**Given text**
——

If you’re thinking of making a medical malpractice claim against a physician or health care provider, it’s important that you know the criteria you must meet in order to make a claim. It’s not uncommon for people to think they have a valid claim, when in actuality their claim does not meet all of the necessary requirements to be brought forth against a health care professional. Learn about the main requirements for a valid medical malpractice claim in our blog.
What are the Criteria for Making a Medical Malpractice Claim?
There are 4 main criteria for making a medical malpractice claim.
There must have been a doctor-patient relationship.
This is usually fairly easy to prove. If a doctor was seeing and treating you, then a doctor-patient relationship existed. The cases in which establishing a doctor-patient relationship may be an issue are cases where a physician was consulted but did not directly administer treatment.
The doctor was negligent, meaning he or she did not meet the standard of care.
When the doctor fails to meet the standard of care in his or her diagnosis and/or treatment, this is called negligence. Negligence must be present in order for there to be a medical malpractice claim.
So how do you prove negligence? You must demonstrate in your case that the doctor deviated from the standard of care. The standard of care is defined as what a competent doctor would have done under similar circumstances. For example, if the standard of care were to prescribe x medication, but your doctor prescribed y, then he or she would have failed to meet the standard of care, and been negligent.

——

**Data extract**
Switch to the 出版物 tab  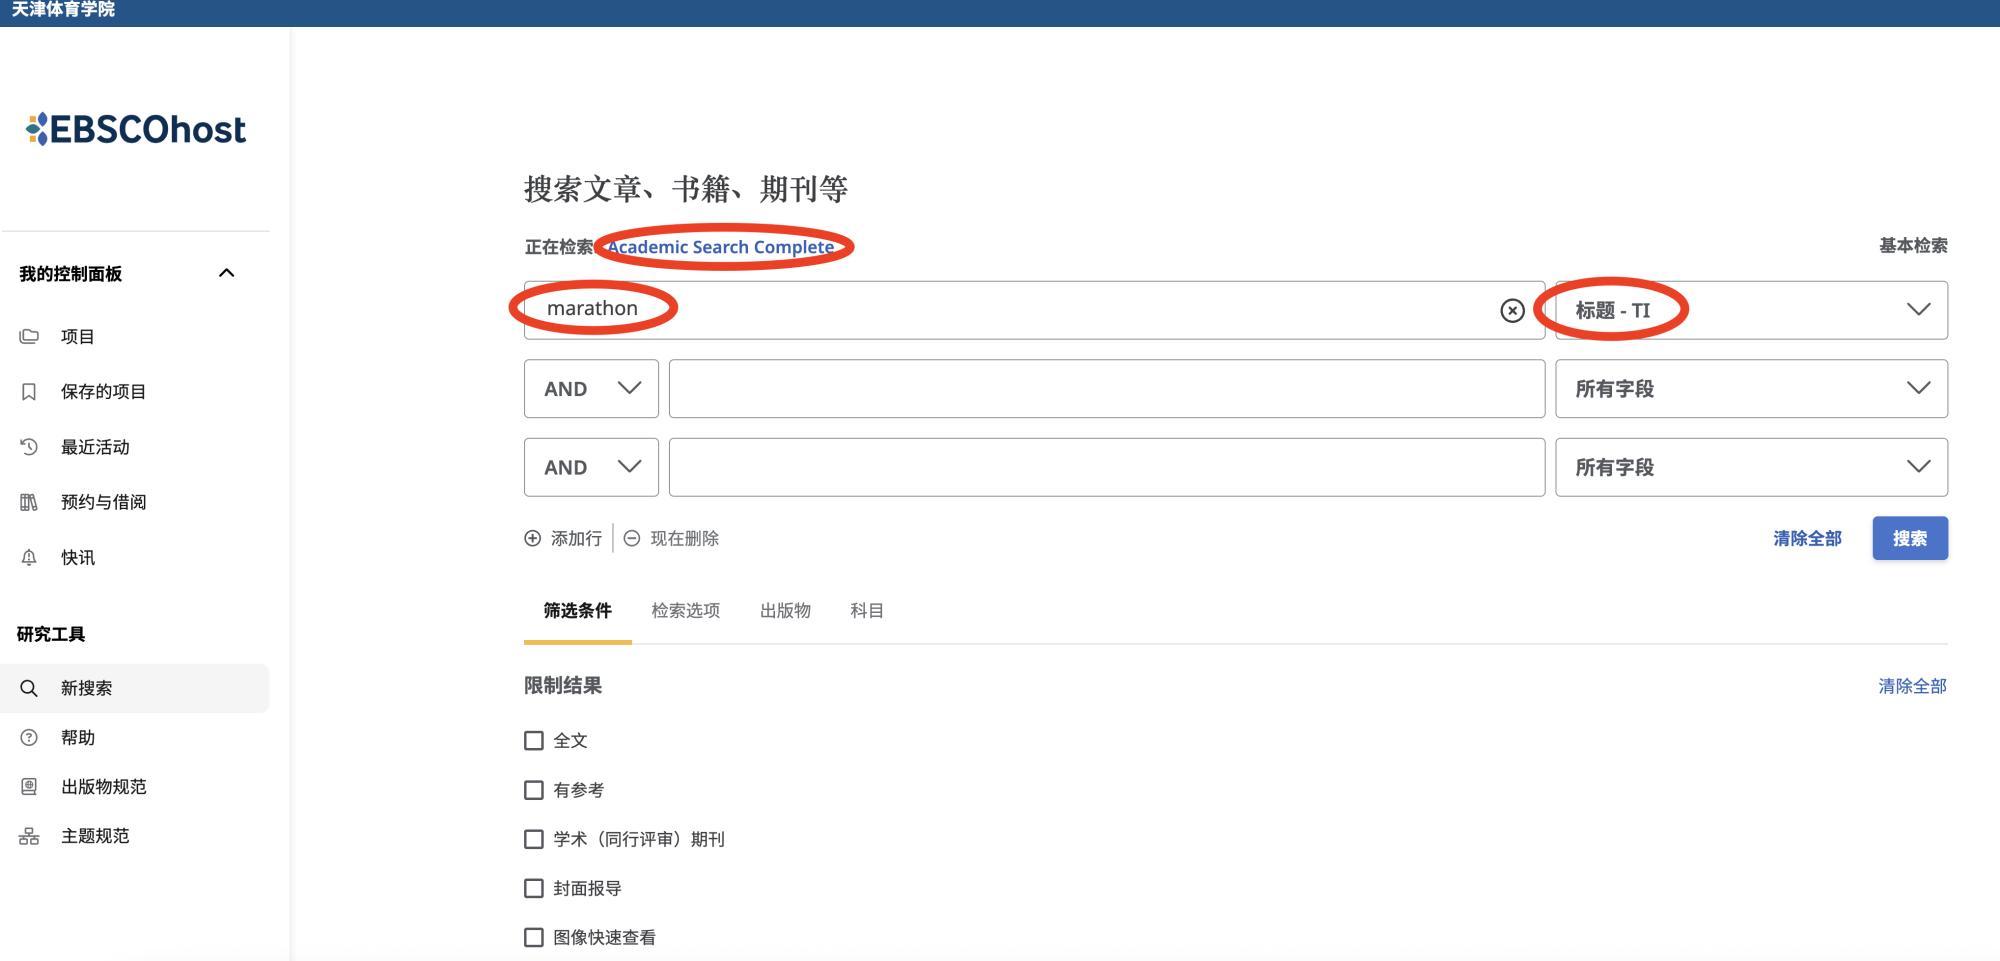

——

**About this task**
Reproduce the passage from the medical malpractice text starting at "There must have" and ending at "meet the standard of care.". You won't need the material for this.

**Answer box**
There must have been a doctor-patient relationship.
This is usually fairly easy to prove. If a doctor was seeing and treating you, then a doctor-patient relationship existed. The cases in which establishing a doctor-patient relationship may be an issue are cases where a physician was consulted but did not directly administer treatment.
The doctor was negligent, meaning he or she did not meet the standard of care.